» **Aim of the exercise**
Please give the count of lines below with the string "This" in them, and no other words.
==== Extracted records
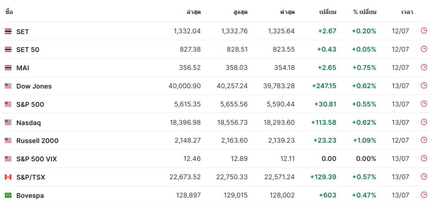Click the Thai flag icon beside MAI
The height and width of the screenshot is (204, 434).
point(8,68)
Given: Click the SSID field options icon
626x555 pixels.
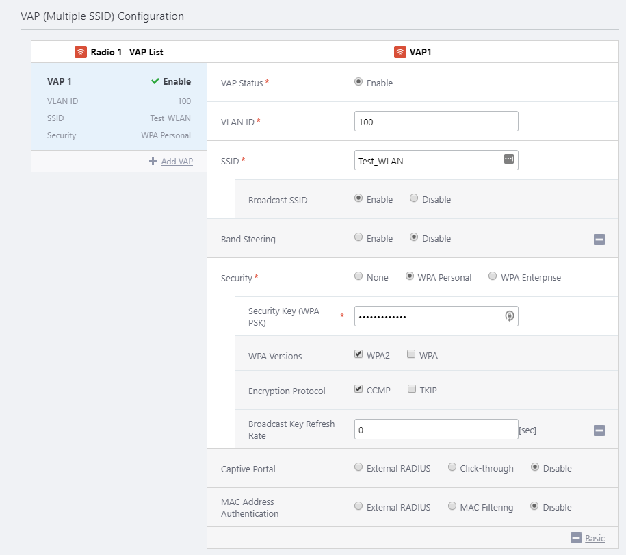Looking at the screenshot, I should tap(508, 159).
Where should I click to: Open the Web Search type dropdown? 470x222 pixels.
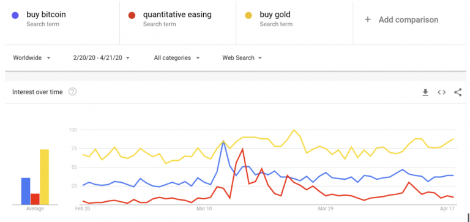point(242,58)
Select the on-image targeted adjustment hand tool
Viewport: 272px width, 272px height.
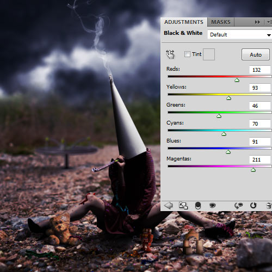(x=170, y=54)

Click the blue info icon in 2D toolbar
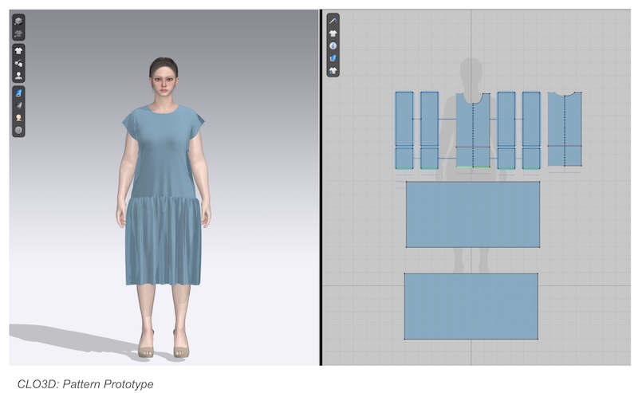tap(333, 45)
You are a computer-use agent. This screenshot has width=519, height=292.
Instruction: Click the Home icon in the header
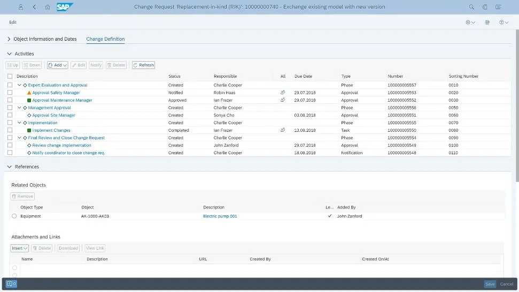[x=48, y=7]
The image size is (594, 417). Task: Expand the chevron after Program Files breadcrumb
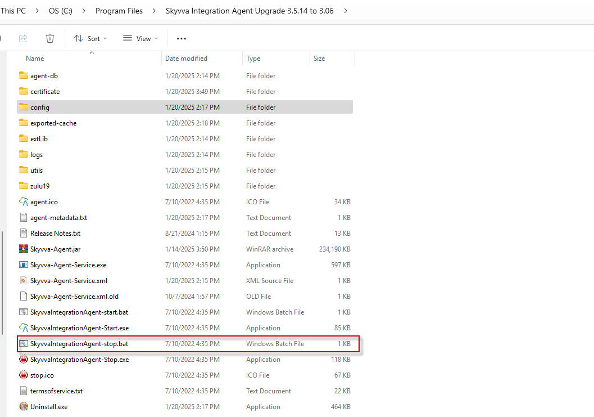155,11
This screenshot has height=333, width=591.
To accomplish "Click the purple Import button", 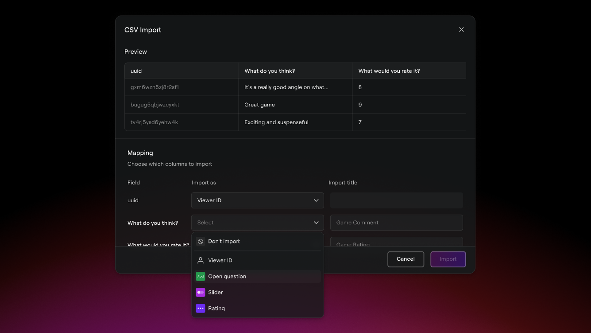I will [x=448, y=259].
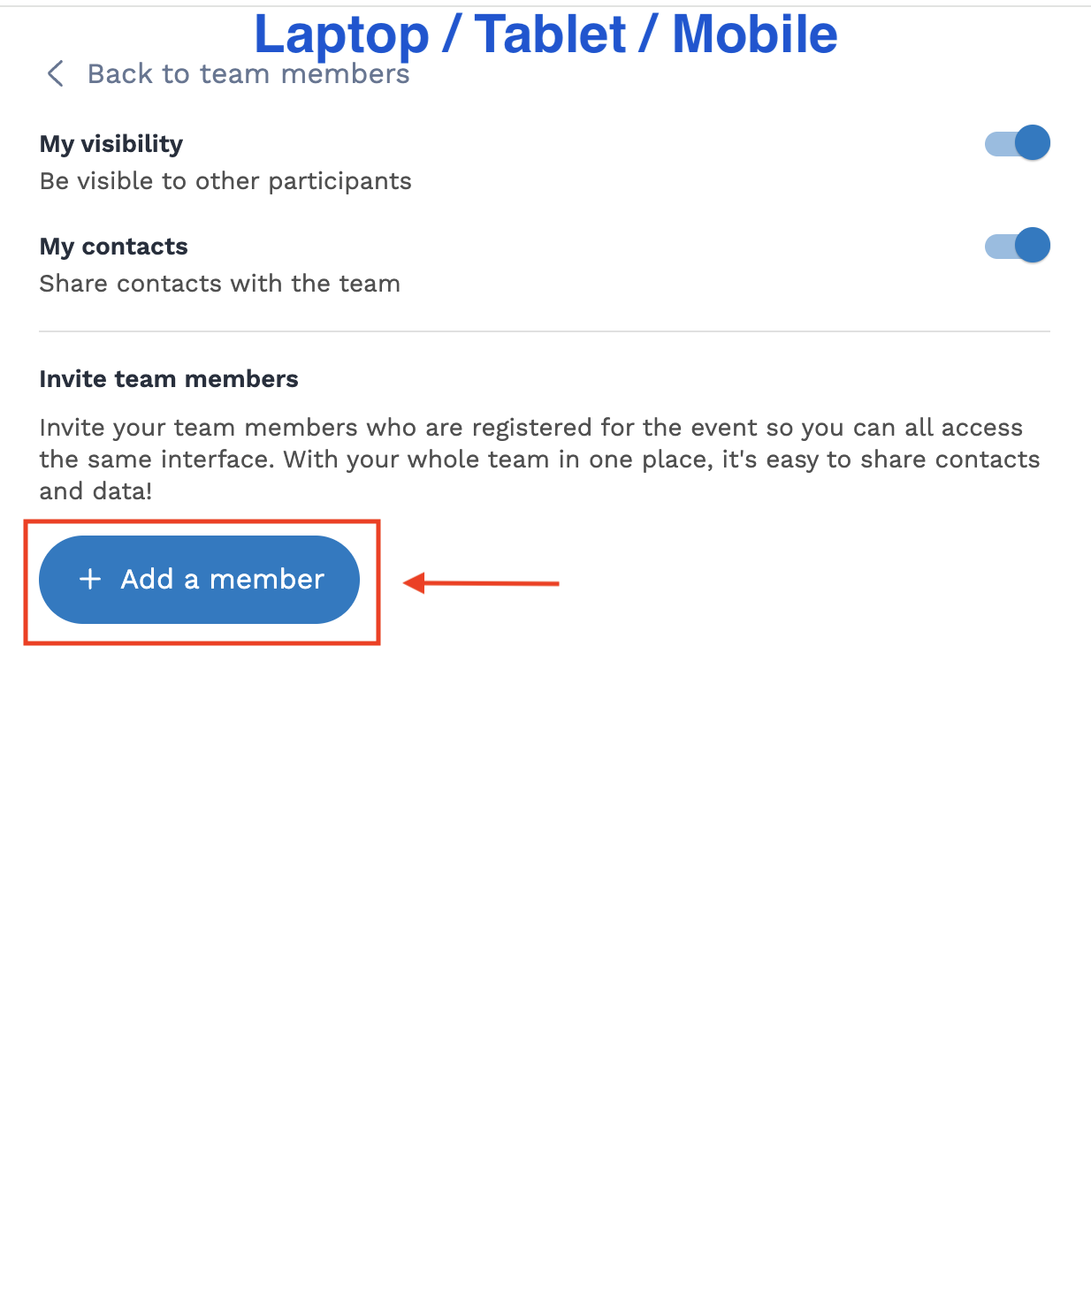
========
» **Result below**
2